◆ WHAT IS BEING ASKED
Exact copy, pictures omitted: the line holding "Task: Click the" and every line after it down to the end of the entries.

[Collected data]
⁂

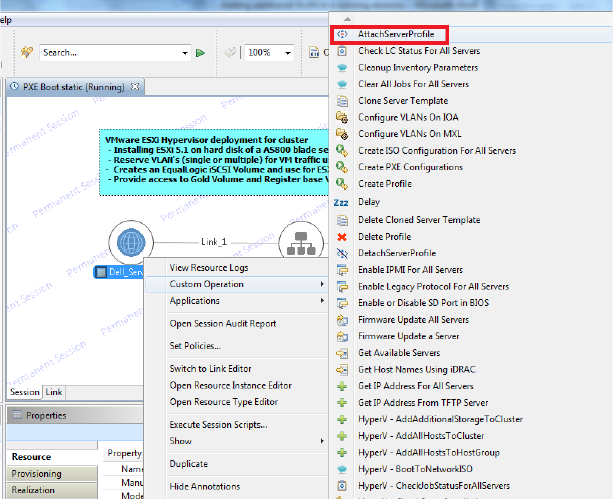Screen dimensions: 613x499
Task: Choose View Resource Logs from context menu
Action: click(x=209, y=268)
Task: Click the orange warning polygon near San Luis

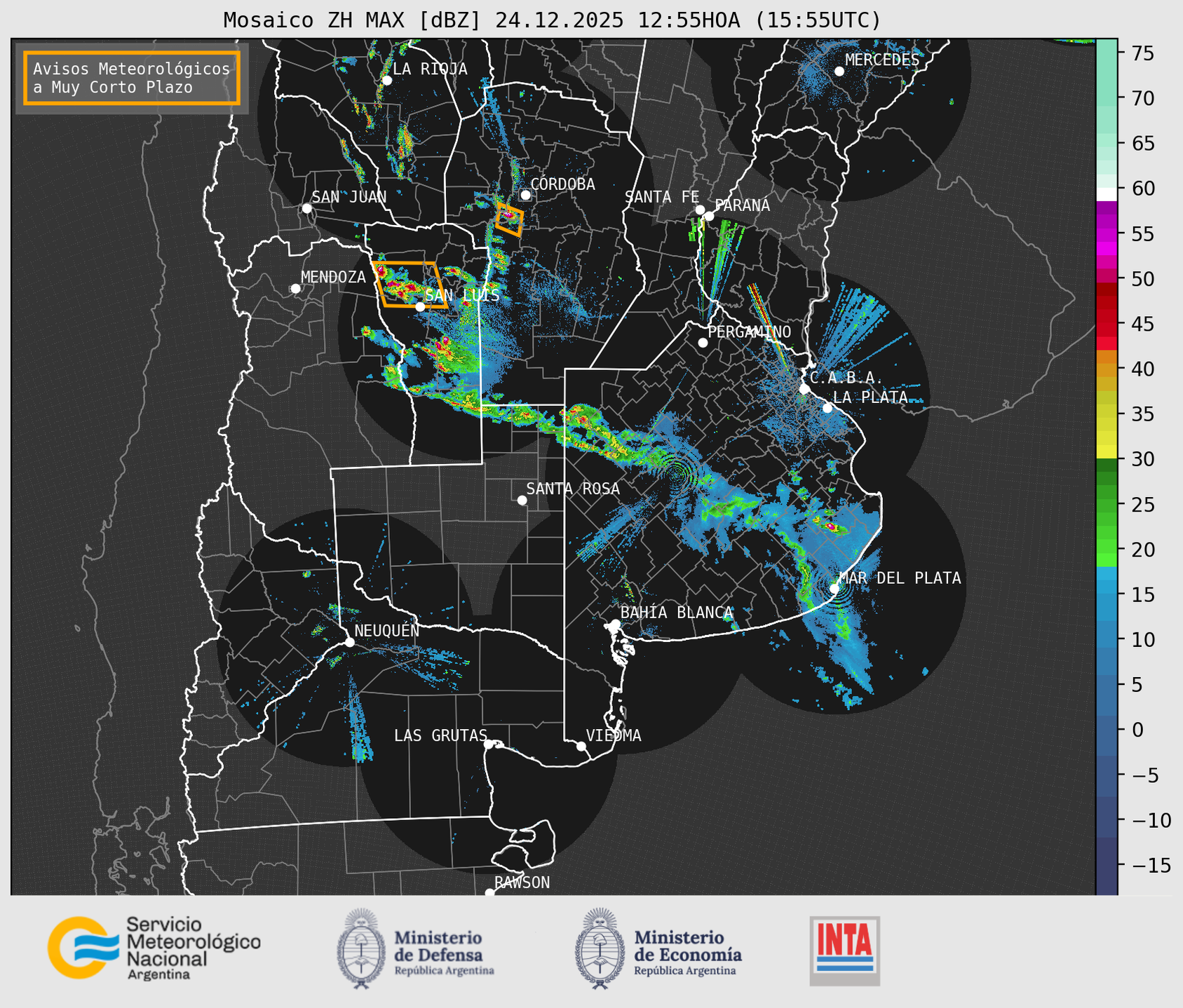Action: [x=411, y=285]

⁂

◆ SOLUTION
Task: Click the orange warning polygon near San Luis

Action: [x=411, y=285]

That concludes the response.